_Work required:_ Format everything from the line containing "The image size" down to the line containing "In order to", both included, as a JSON list of strings with one string per line. Skip any blank lines.

[Stored items]
********

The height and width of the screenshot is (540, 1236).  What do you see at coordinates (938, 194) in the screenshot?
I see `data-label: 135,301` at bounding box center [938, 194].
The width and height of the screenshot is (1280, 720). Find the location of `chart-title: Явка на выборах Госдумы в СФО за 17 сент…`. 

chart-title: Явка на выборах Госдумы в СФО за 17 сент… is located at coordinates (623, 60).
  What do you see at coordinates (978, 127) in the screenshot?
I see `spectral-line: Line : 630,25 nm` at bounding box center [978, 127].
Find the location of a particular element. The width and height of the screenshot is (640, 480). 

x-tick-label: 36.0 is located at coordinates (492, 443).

********

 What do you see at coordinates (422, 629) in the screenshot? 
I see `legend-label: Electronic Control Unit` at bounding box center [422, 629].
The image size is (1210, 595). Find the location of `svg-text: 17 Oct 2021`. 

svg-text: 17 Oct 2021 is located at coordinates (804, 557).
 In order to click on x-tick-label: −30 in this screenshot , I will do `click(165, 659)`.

********

_Solution:_
[
  "The image size is (1210, 595). Find the location of `svg-text: 17 Oct 2021`. ",
  "svg-text: 17 Oct 2021 is located at coordinates (804, 557).",
  " In order to click on x-tick-label: −30 in this screenshot , I will do `click(165, 659)`."
]